ASSIGNED TASK:
Please update the Jimmy Anderson article, starting with "Born in Fort" and going on through "PBR World Finals.", so that "rodeo clown" stands in place of "barrelman".

DOCUMENT EXTRACT:

= Jimmy Anderson (bullfighter) =

American professional rodeo bullfighter

Jimmy D. "Jungle" Anderson (September 6, 1953 – December 5, 2008) was an American professional rodeo bullfighter.

Born in Fort Worth, Texas, Anderson originally raced horses until he grew past the size of the average jockey. He later became a bullfighter and barrelman.

He worked in the Canadian Professional Rodeo Association (CPRA), Professional Rodeo Cowboys Association (PRCA), and Professional Bull Riders (PBR) circuits. He took part in several events, including each respective organization's championship events; the Canadian Finals Rodeo (CFR) in 1977, 1979, and 1983, the National Finals Rodeo (NFR) in 1982 and 1985, and the PBR World Finals every year from 1994 through 2001. He retired after the 2001 PBR World Finals.

RECORDED DATA:
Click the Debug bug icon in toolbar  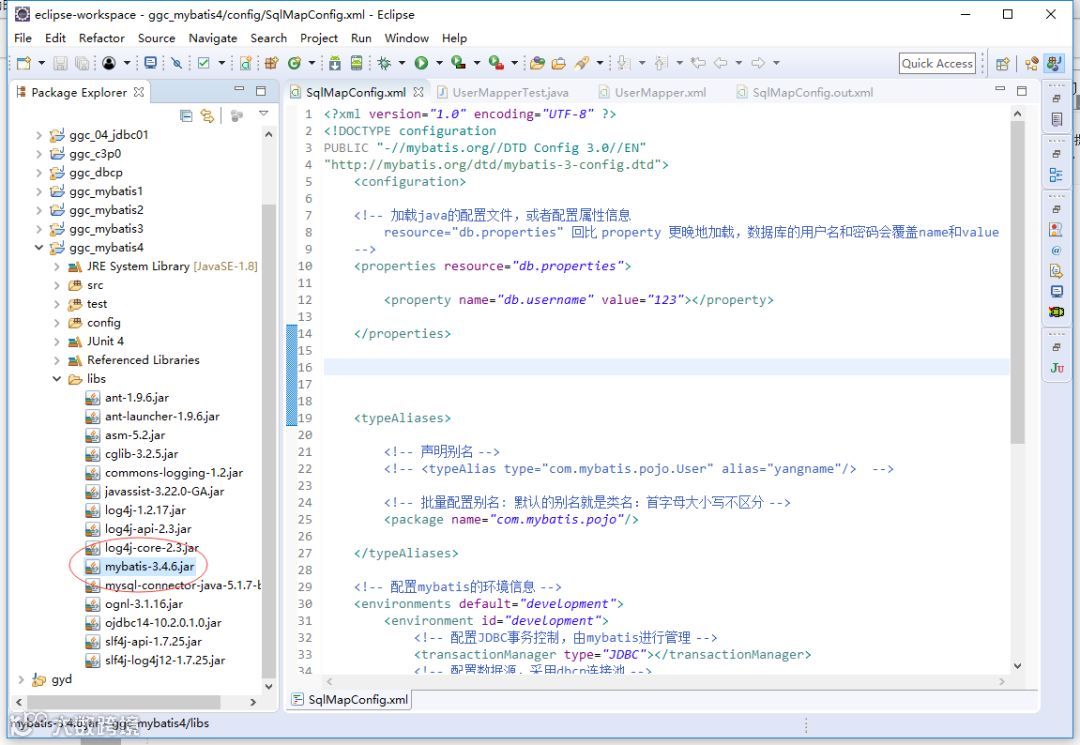(x=384, y=63)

ANSWER TO THE EXERCISE:
Born in Fort Worth, Texas, Anderson originally raced horses until he grew past the size of the average jockey. He later became a bullfighter and rodeo clown.

He worked in the Canadian Professional Rodeo Association (CPRA), Professional Rodeo Cowboys Association (PRCA), and Professional Bull Riders (PBR) circuits. He took part in several events, including each respective organization's championship events; the Canadian Finals Rodeo (CFR) in 1977, 1979, and 1983, the National Finals Rodeo (NFR) in 1982 and 1985, and the PBR World Finals every year from 1994 through 2001. He retired after the 2001 PBR World Finals.